1.1  Multitasking (or Multi-processing)

Modern operating systems (such as Windows and UNIX) are multitasking system. A multitasking system can perform many tasks concurrently by sharing the computing resources, such as CPU(s), main memory, and I/O channels. In a single-CPU machine, only one task can be executed at one time – through time-slicing of the CPU. In a multi-CPU machine, a few tasks can be executed simultaneously, either distributed among or time-slicing the CPUs.

Multitasking is necessary in today's operating systems for better performance by making full use and optimize the usage of the computing resources. There are generally two kinds of multitasking operating systems:

  1. Co-operative multitasking systems: Each task must voluntarily yield control to other tasks. This has the drawback that a run-away or uncooperative task may hang the entire system.
  2. Pre-emptive multitasking systems: Tasks are given time-slices of the CPU(s) and will be forced to yield control to other tasks once their allocation is used up.

1.2  Multithreading (within a Process)

In UNIX, we fork a new process. In Windows, we start a program. A process or program has its own address space and control blocks. It is called heavyweight because it consumes a lot of system resources. Within a process or program, we can run multiple threads concurrently to improve the performance.

Threads, unlike heavyweight process, are lightweight and run inside a single process – they share the same address space, the resources allocated and the environment of that process. It is lightweight because it runs within the context of a heavyweight process and takes advantage of the resources allocated for that program and the program’s environment. A thread must carve out its own resources within the running process. For example, a thread has its own stack, registers and program counter. The code running within the thread works only within that context, hence, a thread (of a sequential flow of operations) is also called an execution context.

Multithreading within a program improves the performance of the program by optimizing the usage of system resources. For example, while one thread is blocked (e.g., waiting for completion of an I/O operation), another thread can use the CPU time to perform computations, resulted in better performance and overall throughput.

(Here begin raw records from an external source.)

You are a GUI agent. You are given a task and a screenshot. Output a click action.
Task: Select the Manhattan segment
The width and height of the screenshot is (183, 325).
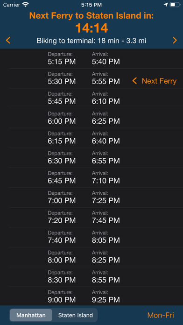tap(31, 315)
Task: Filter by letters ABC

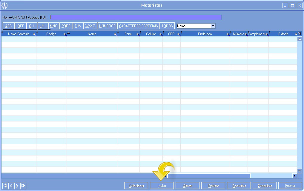Action: [x=9, y=26]
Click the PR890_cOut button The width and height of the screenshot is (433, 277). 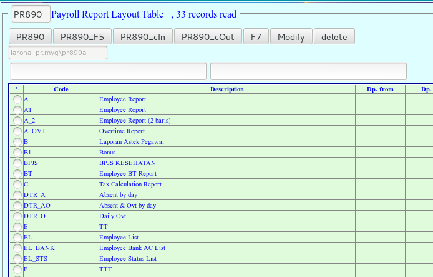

Multithreading is also necessary to provide better interactivity with the users. For example, in a word processor, while one thread is printing or saving the file, another thread can be used to continue typing. In GUI applications, multithreading is essential in providing a responsive user interface.

For this article, I shall assume that you understand Swing programming, as Swing applications rely on multithreading (to perform their specific function, repaint and process the events) and best to illustrate multithreading.

A typical Java program runs in a single process, and is not interested in multile processes. However, within the process, it often uses multiple threads to to run multiple tasks concurrently. A standalone Java application starts with a single thread (called main thread) associated with the main() method. This main thread can then start new user threads.

2.  The Infamous "Unresponsive User Interface"

The infamous Unresponsive User Interface (UI) problem is best illustrated by the following Swing program with a counting-loop.

The GUI program has two buttons. Pushing the "Start Counting" button starts the counting. Pushing the "Stop Counting" button is supposed to stop (pause) the counting. The two button-handlers communicate via a boolean flag called stop. The stop-button handler sets the stop flag; while the start-button handler checks if stop flag has been set before continuing the next count.

You should write the program under Eclipse/NetBeans so that we could trace the threads.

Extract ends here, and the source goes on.